Hacker News new | ask | show | jobs
by minimaxir 777 days ago
A modern recommendation for UMAP is Parametric UMAP (https://umap-learn.readthedocs.io/en/latest/parametric_umap....), which instead trains a small Keras MLP to perform the dimensionality reduction down to 2D by minimizing the UMAP loss. The advantage is that this model is small and can be saved and reused to predict on unknown new data (a traditionally trained UMAP model is large), and training is theoetically much faster because GPUs are GPUs.

The downside is that the implementation in the Python UMAP package isn't great and creates/pushes the whole expanded node/edge dataset to the GPU, which means you can only train it on about 100k embeddings before going OOM.

The UMAP -> HDBSCAN -> AI cluster labeling pipeline that's all unsupervised is so useful that I'm tempted to figure out a more scalable implementation of Parametric UMAP.

2 comments

It exists in cuML with a fast GPU implementation. Not sure why cuMl is so poorly known though…
I'll give that a look: the feature set of GPU-accelerated ops seems just up my alley for this pipeline: https://github.com/rapidsai/cuml

EDIT: looking through the docs it's just GPU-acceletated UMAP, not a parametric UMAP which trains a NN model. That's easy to work around though by training a new NN model to predict the reduced dimensionality values and minimizing rMSE.

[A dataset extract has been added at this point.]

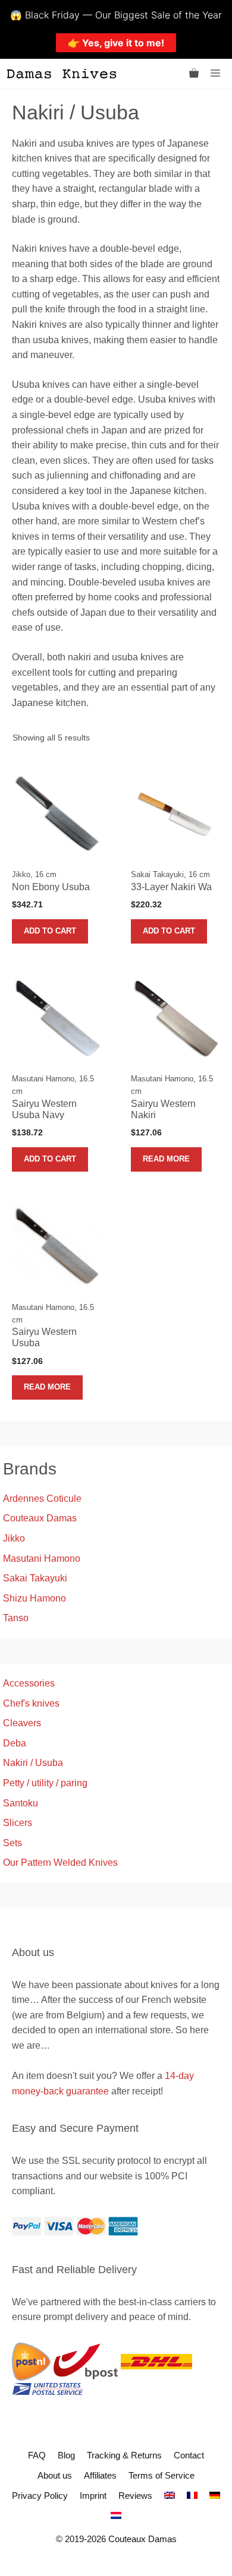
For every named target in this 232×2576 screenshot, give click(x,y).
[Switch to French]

Tested it out and the UMAP implementation with this library is very very fast compared to Parametric UMAP: running it on 100k embeddings took about 7 seconds when the same pipeline on the same GPU took about a half-hour. I will definitely be playing around with it more.
Yeah we advise Graphistry users to keep GPU umap training sets to < 100k rows, and instead focus on doing careful sampling within that, and multiple models for going beyond that. It'd be more accessible for teams if we could raise the limit, but quality wise, it's generally fine. Security logs, customer activity, genomes, etc.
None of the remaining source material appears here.